1960–1979: Early life and roles
King was born July 21, 1960 in Oyster Bay, Long Island, New York. She is a first-generation American; her mother was English and from Liverpool, and her father was of Hungarian Jewish and Czech descent. King's mother put her into acting at 6-months old in commercials alongside her brother and sister, something she describes as her not having much control over. In 1965 around age five, she appeared in the television film Inherit the Wind in a supporting role. Beginning in ninth grade, she began auditioning for films in New York City: "As long as I kept my grades up, everyone was cool with it," she recalled.

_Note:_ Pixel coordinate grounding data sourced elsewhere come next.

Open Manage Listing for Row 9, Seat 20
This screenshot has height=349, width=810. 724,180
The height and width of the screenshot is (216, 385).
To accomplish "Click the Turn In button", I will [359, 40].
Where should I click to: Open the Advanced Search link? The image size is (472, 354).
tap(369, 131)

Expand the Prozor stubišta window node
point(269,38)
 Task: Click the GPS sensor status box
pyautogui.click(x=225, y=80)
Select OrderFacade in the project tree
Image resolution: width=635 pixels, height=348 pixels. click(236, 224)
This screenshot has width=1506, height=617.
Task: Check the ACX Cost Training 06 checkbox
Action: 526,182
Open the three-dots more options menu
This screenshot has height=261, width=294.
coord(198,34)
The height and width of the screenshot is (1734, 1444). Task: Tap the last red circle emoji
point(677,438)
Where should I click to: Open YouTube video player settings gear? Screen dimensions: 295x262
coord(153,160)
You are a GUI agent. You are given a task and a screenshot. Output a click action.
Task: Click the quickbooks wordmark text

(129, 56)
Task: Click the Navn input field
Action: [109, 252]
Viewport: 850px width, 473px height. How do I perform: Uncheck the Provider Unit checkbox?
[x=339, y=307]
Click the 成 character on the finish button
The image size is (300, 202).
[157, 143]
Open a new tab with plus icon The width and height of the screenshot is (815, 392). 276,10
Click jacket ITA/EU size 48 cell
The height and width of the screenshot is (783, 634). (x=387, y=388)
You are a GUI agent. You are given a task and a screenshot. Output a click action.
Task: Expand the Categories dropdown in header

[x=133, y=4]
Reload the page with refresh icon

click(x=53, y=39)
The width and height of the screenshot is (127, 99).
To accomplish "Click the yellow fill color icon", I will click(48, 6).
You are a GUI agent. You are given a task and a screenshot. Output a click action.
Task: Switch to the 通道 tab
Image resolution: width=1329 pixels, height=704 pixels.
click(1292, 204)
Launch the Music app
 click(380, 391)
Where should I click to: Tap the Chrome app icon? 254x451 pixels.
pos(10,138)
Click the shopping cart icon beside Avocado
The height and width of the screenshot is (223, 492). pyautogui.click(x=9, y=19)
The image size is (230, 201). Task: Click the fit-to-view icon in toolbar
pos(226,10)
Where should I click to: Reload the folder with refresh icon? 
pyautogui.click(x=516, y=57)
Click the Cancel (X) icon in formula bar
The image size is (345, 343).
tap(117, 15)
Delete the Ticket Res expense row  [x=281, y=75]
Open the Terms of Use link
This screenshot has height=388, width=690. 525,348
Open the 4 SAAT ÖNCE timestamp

She soon began training under Bill Esper, a student of acting instructor Sanford Meisner. She began to obtain parts in soap operas, Off-off-Broadway productions, and in several television commercials most notably Burger King advertising. Additionally, she worked as an extra, as well as performing as an uncredited dancer in the films Saturday Night Fever (1977) and Hair (1979). She also had a small supporting role in the comedy film Between the Lines (1977). During this time, she studied art at New York's Fashion Institute of Technology.

1980–2008: Friday the 13th and after
In 1979, while King was appearing in a commercial for Burger King, she was referred to producer Sean S. Cunningham through a mutual friend for a role in his directorial debut, the horror film Friday the 13th. Cunningham felt King embodied the qualities of the film's lead heroine, Alice Hardy, and he cast her in the film. Friday the 13th grossed nearly $60 million worldwide.

The following year, she reprised her role as Alice Hardy in the sequel Friday the 13th Part 2, in which the character meets her demise. After the success of Friday the 13th, King was pursued by a male stalker who managed to learn areas she frequented, where she exercised, and ate lunch. The man took Polaroid photographs of King that he would slip under the door of her apartment in New York City, and at one point, broke into her apartment and defaced her artwork. On one occasion, the man confronted her in her apartment and held a gun to her head. The assailant was apprehended and spent some time imprisoned, but the incident traumatized King, prompting her to leave the public eye. Her last on-camera screen appearance at that time was a commercial for Downy which she filmed in 1983. Subsequently, King was hired as a stunt performer and background actor for the Ivan Reitman film Ghostbusters (1984), having been acquainted with the stunt coordinator Cliff Cudney.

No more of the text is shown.